TASK OBJECTIVE: Rewrite the stretch from the line containing "Image resolution: width=506" through the end of the items, replacing "Text tool" with "Type tool" and leaving everything else unchanged.

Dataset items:
──────────

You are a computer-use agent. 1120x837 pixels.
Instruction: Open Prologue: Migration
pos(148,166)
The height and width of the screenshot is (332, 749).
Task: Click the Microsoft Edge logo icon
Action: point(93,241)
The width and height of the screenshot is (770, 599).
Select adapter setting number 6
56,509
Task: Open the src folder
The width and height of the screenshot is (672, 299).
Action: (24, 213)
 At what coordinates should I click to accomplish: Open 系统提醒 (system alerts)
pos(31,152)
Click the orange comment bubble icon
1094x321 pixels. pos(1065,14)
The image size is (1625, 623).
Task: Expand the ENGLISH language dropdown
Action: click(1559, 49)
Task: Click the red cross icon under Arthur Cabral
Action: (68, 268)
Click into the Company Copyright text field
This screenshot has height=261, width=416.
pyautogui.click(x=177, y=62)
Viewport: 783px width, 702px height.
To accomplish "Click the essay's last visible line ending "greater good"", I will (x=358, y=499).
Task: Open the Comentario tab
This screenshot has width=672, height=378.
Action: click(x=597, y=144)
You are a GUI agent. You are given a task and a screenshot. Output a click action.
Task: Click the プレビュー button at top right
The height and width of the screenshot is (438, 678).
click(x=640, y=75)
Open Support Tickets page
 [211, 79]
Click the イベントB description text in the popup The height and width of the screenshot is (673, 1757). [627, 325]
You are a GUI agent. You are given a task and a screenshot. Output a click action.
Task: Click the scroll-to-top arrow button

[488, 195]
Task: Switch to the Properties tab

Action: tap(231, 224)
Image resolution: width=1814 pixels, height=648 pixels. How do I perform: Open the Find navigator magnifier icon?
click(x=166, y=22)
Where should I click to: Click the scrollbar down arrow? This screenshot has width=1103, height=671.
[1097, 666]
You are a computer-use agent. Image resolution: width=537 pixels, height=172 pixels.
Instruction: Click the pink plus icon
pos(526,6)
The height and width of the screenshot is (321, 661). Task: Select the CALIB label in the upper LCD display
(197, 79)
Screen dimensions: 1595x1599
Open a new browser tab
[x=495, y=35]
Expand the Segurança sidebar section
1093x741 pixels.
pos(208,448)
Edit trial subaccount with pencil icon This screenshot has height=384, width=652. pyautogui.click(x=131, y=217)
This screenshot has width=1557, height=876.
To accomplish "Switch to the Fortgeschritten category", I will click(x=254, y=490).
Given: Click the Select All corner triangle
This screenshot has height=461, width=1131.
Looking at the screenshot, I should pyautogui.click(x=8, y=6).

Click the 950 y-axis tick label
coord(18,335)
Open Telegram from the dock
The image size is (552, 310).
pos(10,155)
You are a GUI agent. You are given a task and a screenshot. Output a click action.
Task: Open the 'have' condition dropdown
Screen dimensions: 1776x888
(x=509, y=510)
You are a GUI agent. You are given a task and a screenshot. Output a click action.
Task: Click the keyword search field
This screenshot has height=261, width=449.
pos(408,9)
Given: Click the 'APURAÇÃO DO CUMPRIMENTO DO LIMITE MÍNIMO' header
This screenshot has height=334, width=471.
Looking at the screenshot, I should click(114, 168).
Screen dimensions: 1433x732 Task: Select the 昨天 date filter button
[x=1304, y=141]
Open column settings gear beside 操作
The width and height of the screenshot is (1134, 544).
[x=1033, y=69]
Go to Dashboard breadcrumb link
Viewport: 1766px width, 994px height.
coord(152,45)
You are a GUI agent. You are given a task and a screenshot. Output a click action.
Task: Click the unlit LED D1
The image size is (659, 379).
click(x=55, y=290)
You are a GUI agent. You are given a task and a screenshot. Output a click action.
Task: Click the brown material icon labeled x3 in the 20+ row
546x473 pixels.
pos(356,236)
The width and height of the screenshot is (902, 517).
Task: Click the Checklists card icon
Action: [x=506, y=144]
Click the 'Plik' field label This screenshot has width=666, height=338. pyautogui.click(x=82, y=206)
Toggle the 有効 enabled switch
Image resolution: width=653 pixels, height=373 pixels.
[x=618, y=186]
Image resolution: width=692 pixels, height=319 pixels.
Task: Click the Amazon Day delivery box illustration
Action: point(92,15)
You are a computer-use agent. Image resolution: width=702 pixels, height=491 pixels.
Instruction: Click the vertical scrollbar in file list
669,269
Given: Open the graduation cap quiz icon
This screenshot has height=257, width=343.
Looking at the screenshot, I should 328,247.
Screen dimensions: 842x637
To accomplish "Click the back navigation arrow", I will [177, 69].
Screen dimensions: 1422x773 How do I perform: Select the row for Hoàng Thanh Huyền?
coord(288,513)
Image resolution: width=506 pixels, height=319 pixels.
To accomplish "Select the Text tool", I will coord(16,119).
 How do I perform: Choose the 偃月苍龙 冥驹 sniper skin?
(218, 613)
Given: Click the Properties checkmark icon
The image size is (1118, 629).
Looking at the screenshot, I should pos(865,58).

──────────

ANSWER TO THIS TASK:
Image resolution: width=506 pixels, height=319 pixels.
To accomplish "Select the Type tool", I will coord(16,119).
 How do I perform: Choose the 偃月苍龙 冥驹 sniper skin?
(218, 613)
Given: Click the Properties checkmark icon
The image size is (1118, 629).
Looking at the screenshot, I should pos(865,58).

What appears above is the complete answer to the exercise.